力なくよろよろと起き上がったアンソニー卿とレヴァインの目が合った。
「ノーマン…」
先ほどまで糾弾されていた時、何も言わなかったアンソニー卿の唇が開く。
「ノーマンっ、信じてくれっ。私は…」
堰を切ったように出かけた言葉をレヴァインの低い声が遮った。
「黙れ、ジェームズ」
「え…」
アンソニー卿の目が大きく見開いて、一瞬後に顔がクシャクシャになった。
「出て行けっ、お前が私の妻を…リサを殺したんだ…。二度と私たちの前に顔を見せるなっ」
レヴァインの声は怒りに震えていた。
「……皆…すまない…」
長い沈黙の後、アンソニー卿が絞り出したその声は居並ぶ者達の心に届くことはなく、よろけるようにして扉から出て行った。
◆◆◆
「話を続けましょう。
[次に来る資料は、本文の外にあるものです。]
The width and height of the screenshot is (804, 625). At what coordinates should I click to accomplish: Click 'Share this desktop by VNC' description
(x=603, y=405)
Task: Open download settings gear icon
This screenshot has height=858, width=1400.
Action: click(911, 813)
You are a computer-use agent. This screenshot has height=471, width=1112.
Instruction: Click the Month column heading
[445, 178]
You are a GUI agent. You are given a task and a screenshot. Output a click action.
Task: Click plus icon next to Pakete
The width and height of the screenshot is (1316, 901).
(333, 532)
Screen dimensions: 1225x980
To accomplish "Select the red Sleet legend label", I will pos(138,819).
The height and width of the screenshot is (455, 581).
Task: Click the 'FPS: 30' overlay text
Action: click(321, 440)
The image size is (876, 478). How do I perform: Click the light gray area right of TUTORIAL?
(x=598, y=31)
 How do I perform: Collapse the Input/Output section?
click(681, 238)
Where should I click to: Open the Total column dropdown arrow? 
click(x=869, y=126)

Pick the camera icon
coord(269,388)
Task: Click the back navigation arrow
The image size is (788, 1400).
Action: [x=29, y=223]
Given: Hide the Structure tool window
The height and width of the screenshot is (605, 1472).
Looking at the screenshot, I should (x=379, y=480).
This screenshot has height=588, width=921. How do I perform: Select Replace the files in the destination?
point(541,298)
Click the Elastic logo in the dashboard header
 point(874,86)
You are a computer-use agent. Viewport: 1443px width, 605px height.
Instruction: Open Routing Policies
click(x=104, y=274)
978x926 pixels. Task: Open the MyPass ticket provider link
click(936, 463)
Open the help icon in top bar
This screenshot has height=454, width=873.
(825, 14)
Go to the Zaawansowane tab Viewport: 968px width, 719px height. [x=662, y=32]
南部の中心で発生した魔物の大群は瞬く間に南部の全領土に広がった。アンソニー卿はいち早く疫病の危険性に気がつき、王国に救援を求めたにも関わらず、それは我々の力の増大を恐れた人物達によって握りつぶされた」
「なっ」
「しかも、その災厄の最中、突如我々南部諸侯の中で公爵に叙勲されたものがいた。それがアンソニー卿だった。当然我々は、その意味を考えた。そして、彼が裏切り、我々の弱体化と引き換えに公爵になったのだと思い込んだ」
「それこそお前達の落ち度ではないかっ」
静かになったと思っていたら、ウォルトン卿が再び叫び始めた。
「黙れと言っている」
剣先を向けるレヴァイン卿の声には先程までよりもはるかに殺気がこもっている。さすがにウォルトン卿にもそれが分かったのか、気圧されたように黙った。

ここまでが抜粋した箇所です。